Towards the end of 2017, SIGN (the Scottish Intercollegiate Guidelines Network) published updated guidance on the pharmacological management of glycaemic control in people with type 2 diabetes. SIGN 154 (2017) introduces some key new clinical recommendations and departs significantly from the NICE guideline on the management of type 2 diabetes in adults (NICE, 2015).
In the previous issue of the Journal, I outlined the main recommendations from SIGN 154 for primary care clinicians caring for people with type 2 diabetes (Fernando, 2018). This article provides a fuller analysis of the pharmacological aspects of the guideline and the evidence that underpins its recommendations. It also reproduces the guideline’s practical algorithm for glucose lowering in type 2 diabetes (Figure 1).

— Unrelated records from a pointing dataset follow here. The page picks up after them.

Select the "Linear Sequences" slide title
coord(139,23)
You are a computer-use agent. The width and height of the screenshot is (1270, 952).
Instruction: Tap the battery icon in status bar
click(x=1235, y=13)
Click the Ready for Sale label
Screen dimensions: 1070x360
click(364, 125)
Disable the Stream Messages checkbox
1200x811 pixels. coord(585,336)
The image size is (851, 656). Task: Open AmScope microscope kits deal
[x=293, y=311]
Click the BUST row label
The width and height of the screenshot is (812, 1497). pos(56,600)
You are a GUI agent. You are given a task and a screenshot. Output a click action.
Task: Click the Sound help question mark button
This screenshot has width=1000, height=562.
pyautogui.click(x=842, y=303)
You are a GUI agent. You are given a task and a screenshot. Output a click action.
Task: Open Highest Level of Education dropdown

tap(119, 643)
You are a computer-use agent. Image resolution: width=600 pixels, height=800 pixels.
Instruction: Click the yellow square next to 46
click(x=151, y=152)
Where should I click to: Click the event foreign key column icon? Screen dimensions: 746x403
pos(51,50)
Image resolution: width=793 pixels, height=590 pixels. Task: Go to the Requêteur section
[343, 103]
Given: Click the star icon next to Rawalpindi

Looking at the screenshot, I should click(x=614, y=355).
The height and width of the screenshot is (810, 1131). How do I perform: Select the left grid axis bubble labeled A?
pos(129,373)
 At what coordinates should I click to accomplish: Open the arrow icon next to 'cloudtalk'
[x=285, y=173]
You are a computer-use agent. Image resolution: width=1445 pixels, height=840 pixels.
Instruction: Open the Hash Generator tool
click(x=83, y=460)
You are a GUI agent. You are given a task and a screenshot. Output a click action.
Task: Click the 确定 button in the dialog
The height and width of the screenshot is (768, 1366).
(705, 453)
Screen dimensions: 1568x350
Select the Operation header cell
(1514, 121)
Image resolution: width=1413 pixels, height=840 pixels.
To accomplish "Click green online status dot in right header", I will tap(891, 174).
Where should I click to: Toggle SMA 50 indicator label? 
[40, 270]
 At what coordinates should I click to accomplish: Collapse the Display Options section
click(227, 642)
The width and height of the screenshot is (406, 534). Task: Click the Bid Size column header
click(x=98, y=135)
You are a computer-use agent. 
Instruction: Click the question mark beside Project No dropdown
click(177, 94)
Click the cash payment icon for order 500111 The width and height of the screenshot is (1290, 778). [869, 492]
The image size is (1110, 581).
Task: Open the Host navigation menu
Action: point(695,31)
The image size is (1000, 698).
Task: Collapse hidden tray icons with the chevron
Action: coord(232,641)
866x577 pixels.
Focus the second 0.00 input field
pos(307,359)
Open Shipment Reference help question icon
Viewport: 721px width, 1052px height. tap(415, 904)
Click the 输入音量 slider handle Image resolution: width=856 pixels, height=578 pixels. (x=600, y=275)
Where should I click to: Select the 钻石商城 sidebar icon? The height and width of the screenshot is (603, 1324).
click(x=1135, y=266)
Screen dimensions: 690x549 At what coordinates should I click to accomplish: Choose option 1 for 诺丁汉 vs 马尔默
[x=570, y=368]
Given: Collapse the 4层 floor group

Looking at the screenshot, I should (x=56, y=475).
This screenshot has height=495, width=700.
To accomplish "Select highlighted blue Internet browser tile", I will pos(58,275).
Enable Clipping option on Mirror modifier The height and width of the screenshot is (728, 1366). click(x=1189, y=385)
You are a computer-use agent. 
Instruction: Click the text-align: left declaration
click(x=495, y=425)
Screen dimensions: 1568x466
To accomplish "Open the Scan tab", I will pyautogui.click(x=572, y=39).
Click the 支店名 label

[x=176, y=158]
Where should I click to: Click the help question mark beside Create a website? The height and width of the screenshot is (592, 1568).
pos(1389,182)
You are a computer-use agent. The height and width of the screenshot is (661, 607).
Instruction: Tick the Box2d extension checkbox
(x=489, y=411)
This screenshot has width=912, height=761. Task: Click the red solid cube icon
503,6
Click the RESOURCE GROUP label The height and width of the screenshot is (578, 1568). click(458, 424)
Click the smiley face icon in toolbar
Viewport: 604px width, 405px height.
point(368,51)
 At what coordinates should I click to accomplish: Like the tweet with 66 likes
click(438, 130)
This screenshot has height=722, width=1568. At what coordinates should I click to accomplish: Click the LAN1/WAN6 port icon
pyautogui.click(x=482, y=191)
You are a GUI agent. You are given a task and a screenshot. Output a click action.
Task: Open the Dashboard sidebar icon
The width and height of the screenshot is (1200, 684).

Pharmacological management of glycaemic control in people with type 2 diabetes
Metformin
Metformin remains first-line pharmacological therapy for those with type 2 diabetes. Metformin is moderately potent, does not cause weight gain and, overall, has a low risk of hypoglycaemia. Notably, it has proven cardiovascular (CV) benefit from the seminal UK Prospective Diabetes Study (UKPDS) (1998). Specifically, those individuals on metformin in the UKPDS were demonstrated to have improvements in diabetes-related outcomes and diabetes-related death as well as all-cause mortality. They also had a significantly reduced risk of myocardial infarction (MI).
The use of metformin is limited by its gastrointestinal side-effects, and the axiom “start low, go slow” when prescribing metformin is useful to mitigate these adverse effects. Metformin should also be prescribed with caution in those with moderate renal impairment to avoid the putative risk of lactic acidosis. However, a high-quality Cochrane review (Salpeter et al, 2006) found no significant increased risk of lactic acidosis with metformin from 59321 patient-years of use. It appears to be associated heart failure, liver failure or renal impairment that predisposes to lactic acidosis, rather than metformin per se. SIGN 154 directs us towards the British National Formulary (BNF) and Summary of Product Characteristics (SPC) for metformin to correctly dose metformin at the different stages of renal impairment.
Sulfonylureas
Sulfonylureas (SUs) are cornerstones of all current diabetes guidelines, and SIGN 154 reaffirms their position as first-line oral agents in those who are intolerant of, or who have contraindications to, metformin. SUs are potent glucose-lowering drugs and can be useful in those presenting with marked osmotic symptoms, such as thirst or polyuria. SIGN 154 reminds us that if osmotic symptoms are severe or if there is a history of weight loss, or if type 1 diabetes is suspected, immediate specialist advice should be sought.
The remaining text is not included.